4. Mental Rotation Test (MRT): Evaluating cross-view shape equivalence based on cognitive science paradigms

Following the Shepard & Metzler mental rotation paradigm, this line requires models to judge if two images (one synthetic, one real) represent the same polyhedron. This is implemented by taking the absolute difference of encoder embeddings and applying a non-linear probe for binary classification. A "hard split" specifically includes visually similar polyhedron pairs to challenge fine-grained discrimination capabilities. A user study with 42 participants was organized to establish a human baseline for comparison.

5. Zero-shot Polyhedron Classification: Directly identifying shape names with frontier VLMs

The final line tests frontier VLMs such as Claude 3.7, Gemini 2.5 Pro, and ChatGPT o3 / o4-mini-high in a zero-shot manner, comparing them against 3D native models like LLaVA-3D, ShapeLLM, and PointBind. This task uses standard classification loss and represents the high-level semantic recognition component of the benchmark.

Key Experimental Results

3D Symmetry Detection (Synthetic Training -> Real Testing)

Encoder Center Reflection 4-fold Rotation 5-fold Rotation
DINOv2 ~85% ~93% ~80%
SigLIP ~82% ~88% ~78%
MAE ~65% ~70% ~60%

Mental Rotation Test (Hard Split, syn-wild)

Model Accuracy
SigLIP (Non-linear probe) ~69%
DINOv2 ~67%
Human Average 68.05%
Human Best 90%
Most Models <60%

Main Results (Zero-shot Classification)

Model Platonic Archimedean Catalan Johnson Non-convex
ChatGPT o3 100% ~50% <20% <20% <20%
Gemini 2.5 Pro ~80% ~60% <20% <20% <20%
Claude 3.7 ~80% ~40% <20% <20% <20%
3D Native Models - - - - Not better than 2D VLMs

Ablation Study

  • Chain-of-Thought Prompting: Minimal effect; models frequent hallucinate intermediate steps.
  • Multi-view Input: Provides only a slight improvement for low-symmetry Johnson solids.
  • Linear vs.
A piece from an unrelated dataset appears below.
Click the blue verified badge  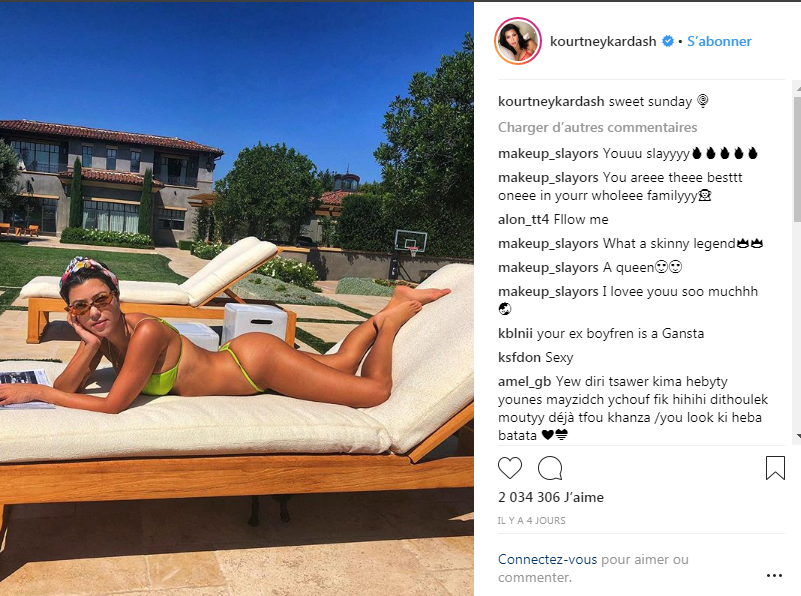pos(668,41)
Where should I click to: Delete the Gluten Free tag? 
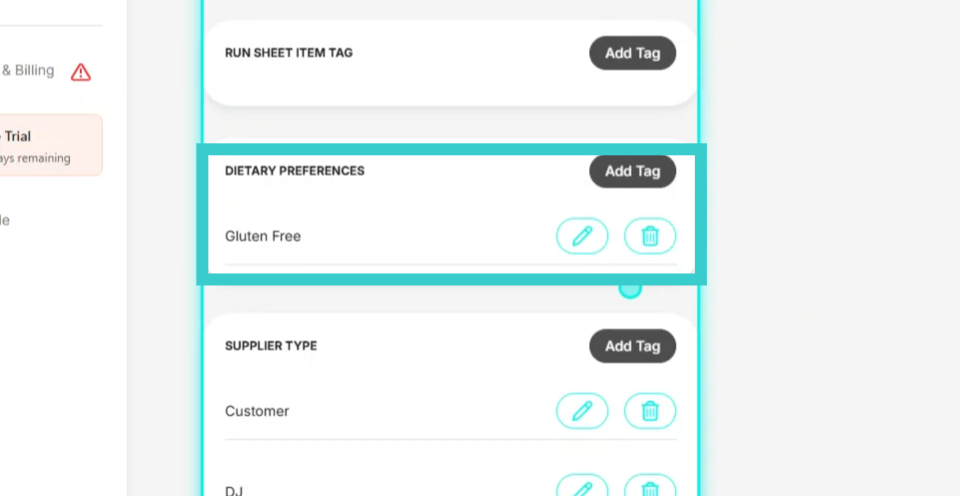[650, 236]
Non-linear probe: Performance is comparable for symmetry detection.

Key Findings

  1. Reconstruction Failure: SOTA reconstruction methods cannot reliably reconstruct even a simple cube.
  2. Symmetry is Detectable: Encoders like DINOv2 implicitly capture 3D symmetry information (up to 93% for 4-fold rotation).
  3. Insufficient Fine-grained Discrimination: Most models perform near random levels on the hard mental rotation test.
  4. Systematic VLM Geometric Defects: Models confuse convex and non-convex shapes, misidentify face types, and confuse compounds with stellated polyhedra.
  5. 3D Native Models are not Superior: Even with precise point clouds, they do not surpass general 2D VLMs.
  6. Significant Human Advantage: 68% of human participants outperformed the best model.

Highlights & Insights

  • Polyhedra as Geometric Litmus Paper: Utilizing mathematically perfectly defined objects for rigorous evaluation.
  • Dissociation of Implicit and Explicit Geometric Understanding: Encoders can detect symmetry via probes but fail at explicit reasoning tasks.
  • Inclusion of Human Baselines: A 42-person user study provides meaningful comparison anchors.
  • Revealing Training Data Bias: Reconstruction models learn noisy surface priors rather than mathematical precision.

Limitations & Future Work

  1. Evaluation Limited to Polyhedra: The generalization to arbitrary organic shapes requires further research.
  2. Limited Dataset Scale: 224 shapes, with some categories having few samples.
  3. Absence of Improvement Strategies: The work is purely diagnostic and does not design training methods to enhance geometric reasoning.
  4. Focus on Zero-shot Evaluation: Few-shot or fine-tuning scenarios have not been explored.
  • Probing 3D Awareness (El Banani et al., 2024): GIQ extends probing to symmetry.
  • Mental Rotation Test (Shepard & Metzler, 1971): A classic paradigm borrowed from cognitive science.
  • Insight: Existing models learn textures and statistical patterns rather than geometric essence; future work should introduce mathematically generated geometric data.

Rating

  • Novelty: 4/5 - The first systematic benchmark for geometric reasoning using polyhedra.
  • Technical Depth: 3/5 - Primarily an evaluation work; methodological innovation is limited.
  • Experimental Thoroughness: 5/5 - Four-dimensional evaluation, multi-model comparisons, and human baselines.
  • Value: 4/5 - Provides a clear direction for improving the geometric understanding of vision models.